金瓜石鉱山を中心とするエリアは、標高100メートルから500メートル前後の丘陵地に位置し、最も高い基隆山は587メートルです。 金瓜石の集落の四方を茶壺山、草山、半平山が囲み、いずれも地形の特色となっています。金瓜石の集落は標高200メートルから325メートルと、その標高は決して高くありませんが、丘陵地に位置すること、また切り立った渓谷になっていることから、傾斜は急で険しくなっています。
金瓜石の集落を中心としたエリアの動物の分布は、その地形と植生によって異なりますが、中でも鳥類が最も特色があるとされています。野鳥学会の調査によると、本エリアではこれまで下記の鳥類が確認されています。
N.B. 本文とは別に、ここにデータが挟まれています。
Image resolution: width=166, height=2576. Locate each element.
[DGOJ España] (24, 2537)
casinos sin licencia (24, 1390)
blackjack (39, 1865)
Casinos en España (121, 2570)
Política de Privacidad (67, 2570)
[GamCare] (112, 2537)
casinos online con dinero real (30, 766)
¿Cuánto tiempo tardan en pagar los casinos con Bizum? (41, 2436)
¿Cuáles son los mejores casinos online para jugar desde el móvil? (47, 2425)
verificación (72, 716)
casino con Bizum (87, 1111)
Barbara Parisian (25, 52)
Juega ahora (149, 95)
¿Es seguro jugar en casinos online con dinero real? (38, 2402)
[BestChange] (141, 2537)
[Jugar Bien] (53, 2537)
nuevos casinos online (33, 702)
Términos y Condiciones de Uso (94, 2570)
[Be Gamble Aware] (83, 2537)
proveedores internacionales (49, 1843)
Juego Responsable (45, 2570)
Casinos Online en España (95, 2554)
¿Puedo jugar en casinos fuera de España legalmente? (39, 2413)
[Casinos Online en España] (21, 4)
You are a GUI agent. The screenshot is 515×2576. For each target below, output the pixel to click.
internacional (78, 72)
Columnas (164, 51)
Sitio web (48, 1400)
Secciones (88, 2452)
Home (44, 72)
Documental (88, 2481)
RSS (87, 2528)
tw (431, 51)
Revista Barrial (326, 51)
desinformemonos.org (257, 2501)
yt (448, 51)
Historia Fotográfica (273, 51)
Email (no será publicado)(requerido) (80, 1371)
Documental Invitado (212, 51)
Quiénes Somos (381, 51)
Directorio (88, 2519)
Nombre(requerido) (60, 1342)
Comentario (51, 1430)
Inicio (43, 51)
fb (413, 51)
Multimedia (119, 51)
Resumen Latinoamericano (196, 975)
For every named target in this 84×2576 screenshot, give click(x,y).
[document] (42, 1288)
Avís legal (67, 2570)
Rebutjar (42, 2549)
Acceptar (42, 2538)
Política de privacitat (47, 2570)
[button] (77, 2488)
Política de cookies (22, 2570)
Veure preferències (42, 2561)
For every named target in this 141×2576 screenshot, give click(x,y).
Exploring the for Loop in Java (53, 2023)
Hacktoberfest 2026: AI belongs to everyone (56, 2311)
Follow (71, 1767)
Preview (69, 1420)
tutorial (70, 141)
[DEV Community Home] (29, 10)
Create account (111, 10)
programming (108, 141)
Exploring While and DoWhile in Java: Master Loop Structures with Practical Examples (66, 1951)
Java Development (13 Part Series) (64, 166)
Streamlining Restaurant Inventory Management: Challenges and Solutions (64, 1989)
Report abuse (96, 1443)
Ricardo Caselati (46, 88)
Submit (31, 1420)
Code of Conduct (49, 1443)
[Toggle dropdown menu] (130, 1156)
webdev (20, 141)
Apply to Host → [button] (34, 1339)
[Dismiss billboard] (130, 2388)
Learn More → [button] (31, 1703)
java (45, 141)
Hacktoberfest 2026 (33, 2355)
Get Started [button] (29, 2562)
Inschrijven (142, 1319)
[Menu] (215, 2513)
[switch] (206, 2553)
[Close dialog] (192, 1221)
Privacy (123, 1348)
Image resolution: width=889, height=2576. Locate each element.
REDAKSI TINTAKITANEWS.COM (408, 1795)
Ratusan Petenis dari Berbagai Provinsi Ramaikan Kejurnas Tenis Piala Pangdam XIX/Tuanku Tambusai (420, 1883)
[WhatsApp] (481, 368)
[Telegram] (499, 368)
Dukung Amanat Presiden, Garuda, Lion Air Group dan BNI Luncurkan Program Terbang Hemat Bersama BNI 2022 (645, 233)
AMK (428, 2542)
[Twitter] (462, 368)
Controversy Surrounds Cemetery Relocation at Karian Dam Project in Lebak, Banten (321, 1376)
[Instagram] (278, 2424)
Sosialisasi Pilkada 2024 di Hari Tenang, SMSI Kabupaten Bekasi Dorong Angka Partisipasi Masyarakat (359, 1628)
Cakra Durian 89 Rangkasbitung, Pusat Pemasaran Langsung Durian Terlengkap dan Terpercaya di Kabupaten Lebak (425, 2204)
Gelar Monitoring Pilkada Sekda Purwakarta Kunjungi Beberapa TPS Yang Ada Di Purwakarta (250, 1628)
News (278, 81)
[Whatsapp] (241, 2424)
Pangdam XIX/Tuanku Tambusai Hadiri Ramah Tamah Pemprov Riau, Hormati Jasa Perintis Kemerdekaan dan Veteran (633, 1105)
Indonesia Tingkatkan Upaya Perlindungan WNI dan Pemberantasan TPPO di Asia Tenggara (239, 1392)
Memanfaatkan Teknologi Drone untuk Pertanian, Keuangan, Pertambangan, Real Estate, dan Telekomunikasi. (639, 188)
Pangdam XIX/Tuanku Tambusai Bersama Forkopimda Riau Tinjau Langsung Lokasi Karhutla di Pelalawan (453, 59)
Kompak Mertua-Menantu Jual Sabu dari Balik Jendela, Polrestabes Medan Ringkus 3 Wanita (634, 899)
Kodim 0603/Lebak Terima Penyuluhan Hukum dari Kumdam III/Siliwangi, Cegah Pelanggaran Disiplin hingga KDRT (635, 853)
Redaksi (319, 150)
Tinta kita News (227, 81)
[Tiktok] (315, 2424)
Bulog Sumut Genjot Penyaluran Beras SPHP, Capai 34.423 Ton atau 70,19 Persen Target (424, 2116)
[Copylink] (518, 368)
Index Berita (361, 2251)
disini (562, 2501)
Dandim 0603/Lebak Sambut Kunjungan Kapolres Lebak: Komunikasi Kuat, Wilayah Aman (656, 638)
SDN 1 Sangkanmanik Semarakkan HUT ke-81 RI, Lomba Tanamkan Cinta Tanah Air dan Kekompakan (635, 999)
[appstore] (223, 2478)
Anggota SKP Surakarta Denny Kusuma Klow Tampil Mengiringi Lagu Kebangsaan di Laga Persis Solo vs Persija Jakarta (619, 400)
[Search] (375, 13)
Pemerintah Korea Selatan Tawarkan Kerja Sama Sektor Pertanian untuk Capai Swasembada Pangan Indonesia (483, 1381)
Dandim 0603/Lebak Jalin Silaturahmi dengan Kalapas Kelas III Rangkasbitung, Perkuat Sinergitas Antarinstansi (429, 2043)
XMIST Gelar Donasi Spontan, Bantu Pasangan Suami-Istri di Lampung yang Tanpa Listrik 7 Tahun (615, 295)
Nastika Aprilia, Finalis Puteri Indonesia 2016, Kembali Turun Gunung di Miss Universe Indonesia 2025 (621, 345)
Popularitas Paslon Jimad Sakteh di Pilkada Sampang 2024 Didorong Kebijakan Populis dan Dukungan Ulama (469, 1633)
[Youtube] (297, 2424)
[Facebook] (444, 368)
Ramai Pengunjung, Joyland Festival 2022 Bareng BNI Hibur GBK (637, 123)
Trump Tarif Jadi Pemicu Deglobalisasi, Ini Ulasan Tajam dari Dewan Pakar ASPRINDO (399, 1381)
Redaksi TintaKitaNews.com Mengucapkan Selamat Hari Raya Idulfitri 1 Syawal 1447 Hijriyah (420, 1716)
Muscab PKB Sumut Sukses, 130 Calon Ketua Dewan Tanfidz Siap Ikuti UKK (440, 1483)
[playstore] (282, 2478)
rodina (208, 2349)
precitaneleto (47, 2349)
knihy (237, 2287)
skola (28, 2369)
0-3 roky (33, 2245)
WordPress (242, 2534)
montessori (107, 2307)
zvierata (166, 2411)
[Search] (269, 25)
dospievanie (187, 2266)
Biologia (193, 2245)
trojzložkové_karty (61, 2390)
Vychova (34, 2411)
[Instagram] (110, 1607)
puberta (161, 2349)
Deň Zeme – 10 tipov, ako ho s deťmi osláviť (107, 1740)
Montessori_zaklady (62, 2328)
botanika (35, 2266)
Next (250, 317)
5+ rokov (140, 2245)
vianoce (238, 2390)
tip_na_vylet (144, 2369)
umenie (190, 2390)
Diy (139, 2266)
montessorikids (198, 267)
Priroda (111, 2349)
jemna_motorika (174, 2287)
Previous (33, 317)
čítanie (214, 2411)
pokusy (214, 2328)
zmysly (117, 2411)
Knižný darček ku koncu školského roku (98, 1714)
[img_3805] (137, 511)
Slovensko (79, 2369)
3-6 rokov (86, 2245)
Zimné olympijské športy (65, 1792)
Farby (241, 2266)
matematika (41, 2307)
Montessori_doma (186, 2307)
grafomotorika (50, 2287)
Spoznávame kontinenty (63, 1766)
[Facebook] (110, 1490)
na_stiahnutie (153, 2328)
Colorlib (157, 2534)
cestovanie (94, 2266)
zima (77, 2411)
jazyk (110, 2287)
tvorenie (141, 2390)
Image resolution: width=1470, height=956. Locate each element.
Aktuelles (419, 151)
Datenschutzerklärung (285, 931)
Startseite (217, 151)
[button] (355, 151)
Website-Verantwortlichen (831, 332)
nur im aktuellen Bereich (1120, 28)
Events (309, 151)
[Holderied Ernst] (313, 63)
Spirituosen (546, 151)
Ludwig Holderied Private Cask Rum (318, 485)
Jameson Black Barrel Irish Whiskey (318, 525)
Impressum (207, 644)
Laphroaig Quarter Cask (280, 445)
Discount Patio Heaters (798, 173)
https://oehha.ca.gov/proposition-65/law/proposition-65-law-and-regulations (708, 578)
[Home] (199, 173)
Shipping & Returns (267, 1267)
(1)猛禽類:トビ、カンムリワシ、カンムリオオタカ、ミナミツミ、チョウゲンボウ、ハヤブサ、ハチクマ 、カザノワシ、アカハラダカ。
(2)野鳥(山野の鳥):ヤマムスメ、タイワンオナガ、タイワンゴシキドリ、メジロ、タイワンヒメマルハシ、ホオアカマルハシ、シマキンパラ、チメドリなど。
(3)野鳥(水辺の鳥):コサギ、アマサギ、ゴイサギ、カワセミ、キセキレイ、ハクセキレイなど。
(4)その他:シロガシラ、ニシヒメアマツバメ、リュウキュウツバメ、シロハラ、オウチュウなど。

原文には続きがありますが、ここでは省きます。